[Pixel coordinate grounding data]

____

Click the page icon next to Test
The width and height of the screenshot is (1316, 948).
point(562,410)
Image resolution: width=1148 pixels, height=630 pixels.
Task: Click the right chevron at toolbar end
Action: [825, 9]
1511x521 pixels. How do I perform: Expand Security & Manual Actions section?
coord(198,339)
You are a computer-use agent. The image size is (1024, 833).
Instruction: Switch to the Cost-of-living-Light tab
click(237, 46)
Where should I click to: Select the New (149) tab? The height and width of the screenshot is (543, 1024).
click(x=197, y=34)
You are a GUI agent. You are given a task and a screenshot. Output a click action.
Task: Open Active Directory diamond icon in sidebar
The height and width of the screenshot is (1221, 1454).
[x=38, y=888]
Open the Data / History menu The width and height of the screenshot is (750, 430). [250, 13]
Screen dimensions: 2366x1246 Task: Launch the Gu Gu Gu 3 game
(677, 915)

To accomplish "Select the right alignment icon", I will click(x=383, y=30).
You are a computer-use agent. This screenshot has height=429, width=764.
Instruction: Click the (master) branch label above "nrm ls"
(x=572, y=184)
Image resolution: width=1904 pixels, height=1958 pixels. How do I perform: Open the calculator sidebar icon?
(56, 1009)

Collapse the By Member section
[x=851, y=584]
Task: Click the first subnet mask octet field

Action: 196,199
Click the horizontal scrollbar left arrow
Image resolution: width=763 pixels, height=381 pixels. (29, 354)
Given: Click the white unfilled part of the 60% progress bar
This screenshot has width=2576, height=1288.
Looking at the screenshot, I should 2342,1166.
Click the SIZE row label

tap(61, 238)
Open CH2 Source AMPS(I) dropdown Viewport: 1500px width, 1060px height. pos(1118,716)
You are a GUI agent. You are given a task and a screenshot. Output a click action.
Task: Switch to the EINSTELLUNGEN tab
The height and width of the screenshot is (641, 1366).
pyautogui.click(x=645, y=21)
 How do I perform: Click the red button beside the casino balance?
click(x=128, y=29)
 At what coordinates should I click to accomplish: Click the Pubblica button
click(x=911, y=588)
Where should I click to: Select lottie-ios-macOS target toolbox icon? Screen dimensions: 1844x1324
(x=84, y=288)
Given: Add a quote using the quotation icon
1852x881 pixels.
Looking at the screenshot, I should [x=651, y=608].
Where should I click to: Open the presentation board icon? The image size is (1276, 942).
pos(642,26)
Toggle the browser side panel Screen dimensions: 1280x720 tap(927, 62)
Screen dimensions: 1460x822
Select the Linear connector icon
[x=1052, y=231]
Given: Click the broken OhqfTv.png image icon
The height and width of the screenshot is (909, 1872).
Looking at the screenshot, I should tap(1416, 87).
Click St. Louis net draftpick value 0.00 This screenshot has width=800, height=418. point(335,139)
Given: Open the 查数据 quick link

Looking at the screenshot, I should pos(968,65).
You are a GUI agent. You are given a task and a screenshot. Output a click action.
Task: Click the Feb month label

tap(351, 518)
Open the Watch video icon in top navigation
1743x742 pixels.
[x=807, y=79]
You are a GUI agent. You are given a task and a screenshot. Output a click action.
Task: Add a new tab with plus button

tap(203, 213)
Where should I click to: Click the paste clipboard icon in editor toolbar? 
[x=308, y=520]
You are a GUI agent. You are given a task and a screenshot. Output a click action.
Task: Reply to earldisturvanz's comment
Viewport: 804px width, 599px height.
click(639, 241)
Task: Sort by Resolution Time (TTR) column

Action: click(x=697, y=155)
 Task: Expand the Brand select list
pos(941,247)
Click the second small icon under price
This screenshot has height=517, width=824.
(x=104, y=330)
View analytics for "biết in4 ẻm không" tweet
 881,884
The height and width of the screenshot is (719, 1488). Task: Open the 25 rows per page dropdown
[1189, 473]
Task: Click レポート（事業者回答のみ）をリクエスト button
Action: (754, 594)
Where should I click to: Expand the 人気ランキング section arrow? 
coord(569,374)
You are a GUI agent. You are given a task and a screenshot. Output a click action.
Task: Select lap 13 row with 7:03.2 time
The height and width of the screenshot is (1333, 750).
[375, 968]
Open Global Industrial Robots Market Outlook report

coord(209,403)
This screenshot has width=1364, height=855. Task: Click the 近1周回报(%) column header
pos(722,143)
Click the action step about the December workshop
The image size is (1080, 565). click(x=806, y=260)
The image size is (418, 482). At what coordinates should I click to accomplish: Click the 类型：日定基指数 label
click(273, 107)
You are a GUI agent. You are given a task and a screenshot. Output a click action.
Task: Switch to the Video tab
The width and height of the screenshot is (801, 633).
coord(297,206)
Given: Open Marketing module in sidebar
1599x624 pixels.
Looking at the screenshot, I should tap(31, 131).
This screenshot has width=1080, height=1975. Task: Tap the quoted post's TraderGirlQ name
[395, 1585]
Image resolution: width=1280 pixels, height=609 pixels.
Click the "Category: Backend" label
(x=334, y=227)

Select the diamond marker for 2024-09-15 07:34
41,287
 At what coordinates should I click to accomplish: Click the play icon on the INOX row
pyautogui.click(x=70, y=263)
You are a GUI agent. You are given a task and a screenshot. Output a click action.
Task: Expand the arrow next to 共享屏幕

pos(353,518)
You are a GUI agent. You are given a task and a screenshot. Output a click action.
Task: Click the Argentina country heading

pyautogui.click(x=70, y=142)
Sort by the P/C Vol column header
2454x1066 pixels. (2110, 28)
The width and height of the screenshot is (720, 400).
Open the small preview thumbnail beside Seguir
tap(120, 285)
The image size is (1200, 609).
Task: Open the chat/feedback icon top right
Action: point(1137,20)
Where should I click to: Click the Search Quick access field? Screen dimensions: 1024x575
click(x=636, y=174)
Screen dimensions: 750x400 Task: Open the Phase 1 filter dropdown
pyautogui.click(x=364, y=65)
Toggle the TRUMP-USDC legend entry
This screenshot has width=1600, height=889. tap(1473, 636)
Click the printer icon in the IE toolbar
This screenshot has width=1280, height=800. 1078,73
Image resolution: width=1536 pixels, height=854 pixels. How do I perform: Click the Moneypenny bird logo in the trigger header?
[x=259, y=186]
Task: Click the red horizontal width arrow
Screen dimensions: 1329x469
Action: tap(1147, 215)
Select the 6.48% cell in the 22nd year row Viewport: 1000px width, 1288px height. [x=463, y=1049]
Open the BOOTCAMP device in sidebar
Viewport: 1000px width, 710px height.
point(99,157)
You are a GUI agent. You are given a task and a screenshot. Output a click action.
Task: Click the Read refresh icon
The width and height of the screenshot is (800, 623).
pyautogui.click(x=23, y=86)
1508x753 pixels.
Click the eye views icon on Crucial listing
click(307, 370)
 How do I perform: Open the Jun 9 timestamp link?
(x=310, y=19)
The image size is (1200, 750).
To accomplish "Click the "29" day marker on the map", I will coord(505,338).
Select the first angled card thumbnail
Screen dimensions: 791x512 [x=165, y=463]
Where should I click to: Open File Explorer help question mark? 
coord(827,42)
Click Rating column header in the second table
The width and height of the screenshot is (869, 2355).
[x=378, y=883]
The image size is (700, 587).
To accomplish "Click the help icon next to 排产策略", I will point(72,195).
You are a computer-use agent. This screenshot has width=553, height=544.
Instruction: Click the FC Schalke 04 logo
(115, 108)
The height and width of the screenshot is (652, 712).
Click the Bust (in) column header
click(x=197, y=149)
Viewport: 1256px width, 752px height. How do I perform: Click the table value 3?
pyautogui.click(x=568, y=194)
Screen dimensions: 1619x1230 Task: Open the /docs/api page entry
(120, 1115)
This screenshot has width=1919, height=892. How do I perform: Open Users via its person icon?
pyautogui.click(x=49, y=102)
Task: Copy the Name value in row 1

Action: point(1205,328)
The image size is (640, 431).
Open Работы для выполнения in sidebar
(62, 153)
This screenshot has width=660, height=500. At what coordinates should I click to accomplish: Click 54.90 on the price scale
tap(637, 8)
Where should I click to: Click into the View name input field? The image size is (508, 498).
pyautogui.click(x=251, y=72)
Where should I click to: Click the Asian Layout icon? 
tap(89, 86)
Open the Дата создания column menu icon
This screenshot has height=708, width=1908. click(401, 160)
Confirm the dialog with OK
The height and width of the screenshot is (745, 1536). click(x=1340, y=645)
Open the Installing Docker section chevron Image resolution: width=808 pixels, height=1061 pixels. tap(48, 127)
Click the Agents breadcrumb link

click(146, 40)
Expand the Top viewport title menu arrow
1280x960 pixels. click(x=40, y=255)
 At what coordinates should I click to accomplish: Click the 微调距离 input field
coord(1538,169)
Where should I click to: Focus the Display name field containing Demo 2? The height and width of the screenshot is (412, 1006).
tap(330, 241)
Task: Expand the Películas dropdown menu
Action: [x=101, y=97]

____

If a line in the records contains the word "will", copy it out.

To accomplish "Select the right alignment icon", I will click(x=383, y=30).
To accomplish "Click the "29" day marker on the map", I will coord(505,338).
To accomplish "Click the help icon next to 排产策略", I will point(72,195).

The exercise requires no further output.